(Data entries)
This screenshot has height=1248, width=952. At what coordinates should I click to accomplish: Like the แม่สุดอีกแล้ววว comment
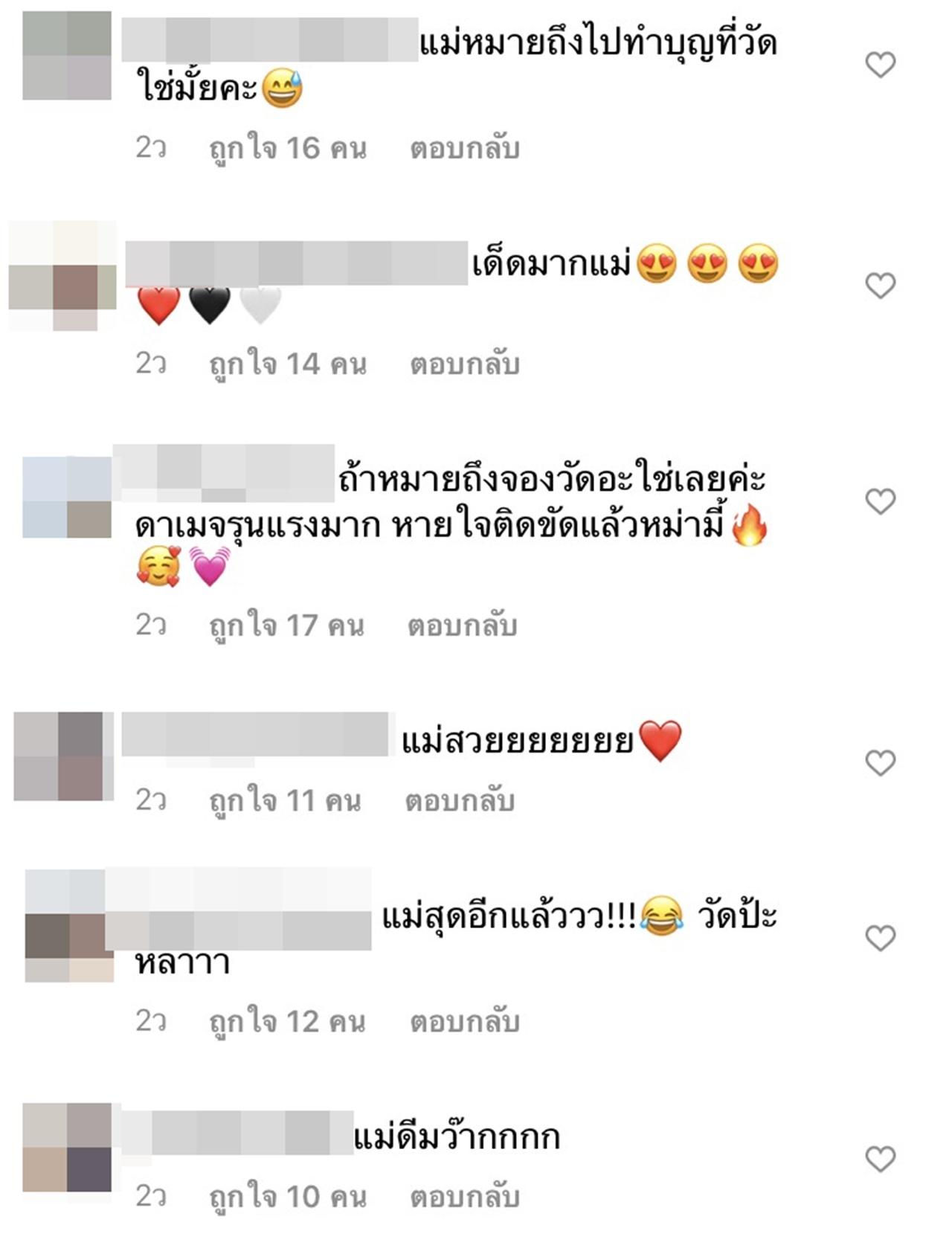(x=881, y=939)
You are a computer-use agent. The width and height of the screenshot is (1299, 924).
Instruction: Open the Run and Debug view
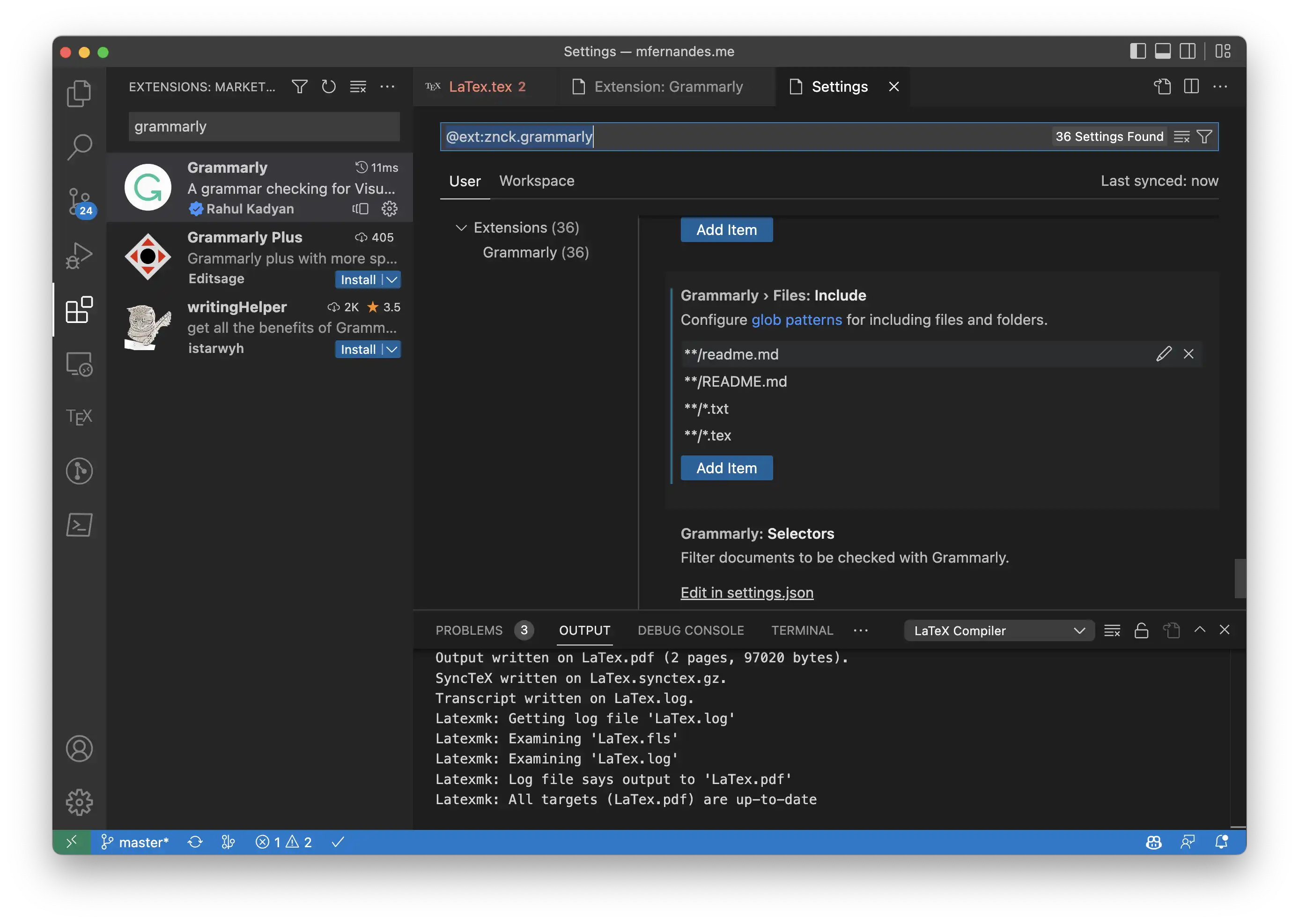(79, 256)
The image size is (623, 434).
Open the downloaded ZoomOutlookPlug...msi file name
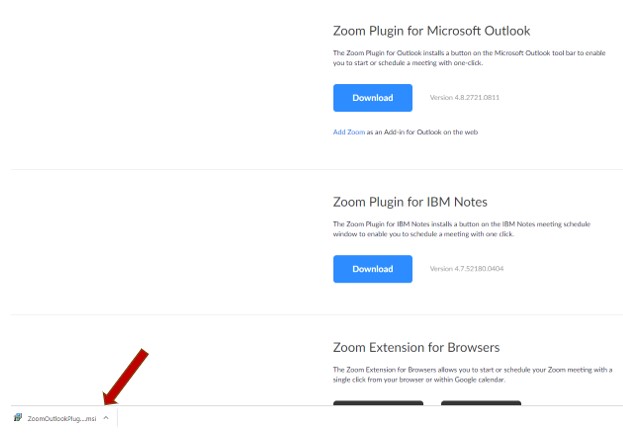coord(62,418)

How to complete this task:
Please transcribe exactly the lines from the one that contains "Open the downloaded" through the closing line of the entries, with no pictures.

Answer to this problem:
Open the downloaded ZoomOutlookPlug...msi file name
coord(62,418)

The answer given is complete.